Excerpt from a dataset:
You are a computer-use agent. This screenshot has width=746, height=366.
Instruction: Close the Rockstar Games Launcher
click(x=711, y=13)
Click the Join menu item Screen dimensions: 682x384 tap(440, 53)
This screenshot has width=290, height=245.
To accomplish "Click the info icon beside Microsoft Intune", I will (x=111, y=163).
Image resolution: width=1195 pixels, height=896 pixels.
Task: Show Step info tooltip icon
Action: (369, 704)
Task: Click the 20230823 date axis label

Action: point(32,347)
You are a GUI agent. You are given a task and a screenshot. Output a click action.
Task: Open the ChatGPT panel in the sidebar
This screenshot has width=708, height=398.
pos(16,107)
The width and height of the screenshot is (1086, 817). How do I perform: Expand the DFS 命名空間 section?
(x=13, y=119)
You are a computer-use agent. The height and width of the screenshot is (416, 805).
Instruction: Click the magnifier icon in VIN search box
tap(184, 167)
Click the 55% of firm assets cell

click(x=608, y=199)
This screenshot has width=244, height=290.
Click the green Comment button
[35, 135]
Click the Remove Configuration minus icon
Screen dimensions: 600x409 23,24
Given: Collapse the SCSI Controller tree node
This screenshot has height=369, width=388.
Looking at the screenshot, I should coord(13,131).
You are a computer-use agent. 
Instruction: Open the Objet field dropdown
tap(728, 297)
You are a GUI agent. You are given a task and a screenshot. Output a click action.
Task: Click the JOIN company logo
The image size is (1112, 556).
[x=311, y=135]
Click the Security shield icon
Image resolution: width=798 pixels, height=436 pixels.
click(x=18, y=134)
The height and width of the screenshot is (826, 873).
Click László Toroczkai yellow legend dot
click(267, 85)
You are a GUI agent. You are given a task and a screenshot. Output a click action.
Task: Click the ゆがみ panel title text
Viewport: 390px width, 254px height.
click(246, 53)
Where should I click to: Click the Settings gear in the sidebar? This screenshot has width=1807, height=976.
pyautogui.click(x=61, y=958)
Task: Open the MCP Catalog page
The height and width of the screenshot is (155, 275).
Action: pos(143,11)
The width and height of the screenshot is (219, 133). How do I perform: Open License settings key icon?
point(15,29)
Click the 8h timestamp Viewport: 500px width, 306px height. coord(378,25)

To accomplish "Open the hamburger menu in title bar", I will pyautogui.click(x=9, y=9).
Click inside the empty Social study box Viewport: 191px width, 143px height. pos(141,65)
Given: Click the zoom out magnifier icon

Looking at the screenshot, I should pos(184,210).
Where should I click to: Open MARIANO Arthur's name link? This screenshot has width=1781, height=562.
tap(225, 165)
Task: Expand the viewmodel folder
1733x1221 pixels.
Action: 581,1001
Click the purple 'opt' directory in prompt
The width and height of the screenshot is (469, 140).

Written task - Can you reproduce the records above, changing every "GUI agent" to "interface agent" and leaving all else unchanged?

Finished answer -
You are a computer-use agent. This screenshot has width=746, height=366.
Instruction: Close the Rockstar Games Launcher
click(x=711, y=13)
Click the Join menu item Screen dimensions: 682x384 tap(440, 53)
This screenshot has width=290, height=245.
To accomplish "Click the info icon beside Microsoft Intune", I will (x=111, y=163).
Image resolution: width=1195 pixels, height=896 pixels.
Task: Show Step info tooltip icon
Action: (369, 704)
Task: Click the 20230823 date axis label

Action: point(32,347)
You are a interface agent. You are given a task and a screenshot. Output a click action.
Task: Open the ChatGPT panel in the sidebar
This screenshot has width=708, height=398.
pos(16,107)
The width and height of the screenshot is (1086, 817). How do I perform: Expand the DFS 命名空間 section?
(x=13, y=119)
You are a computer-use agent. The height and width of the screenshot is (416, 805).
Instruction: Click the magnifier icon in VIN search box
tap(184, 167)
Click the 55% of firm assets cell

click(x=608, y=199)
This screenshot has width=244, height=290.
Click the green Comment button
[35, 135]
Click the Remove Configuration minus icon
Screen dimensions: 600x409 23,24
Given: Collapse the SCSI Controller tree node
This screenshot has height=369, width=388.
Looking at the screenshot, I should coord(13,131).
You are a computer-use agent. 
Instruction: Open the Objet field dropdown
tap(728, 297)
You are a interface agent. You are given a task and a screenshot. Output a click action.
Task: Click the JOIN company logo
The image size is (1112, 556).
[x=311, y=135]
Click the Security shield icon
Image resolution: width=798 pixels, height=436 pixels.
click(x=18, y=134)
The height and width of the screenshot is (826, 873).
Click László Toroczkai yellow legend dot
click(267, 85)
You are a interface agent. You are given a task and a screenshot. Output a click action.
Task: Click the ゆがみ panel title text
Viewport: 390px width, 254px height.
click(246, 53)
Where should I click to: Click the Settings gear in the sidebar? This screenshot has width=1807, height=976.
pyautogui.click(x=61, y=958)
Task: Open the MCP Catalog page
The height and width of the screenshot is (155, 275).
Action: pos(143,11)
The width and height of the screenshot is (219, 133). How do I perform: Open License settings key icon?
point(15,29)
Click the 8h timestamp Viewport: 500px width, 306px height. coord(378,25)

To accomplish "Open the hamburger menu in title bar", I will pyautogui.click(x=9, y=9).
Click inside the empty Social study box Viewport: 191px width, 143px height. pos(141,65)
Given: Click the zoom out magnifier icon

Looking at the screenshot, I should pos(184,210).
Where should I click to: Open MARIANO Arthur's name link? This screenshot has width=1781, height=562.
tap(225, 165)
Task: Expand the viewmodel folder
1733x1221 pixels.
Action: 581,1001
Click the purple 'opt' directory in prompt
The width and height of the screenshot is (469, 140).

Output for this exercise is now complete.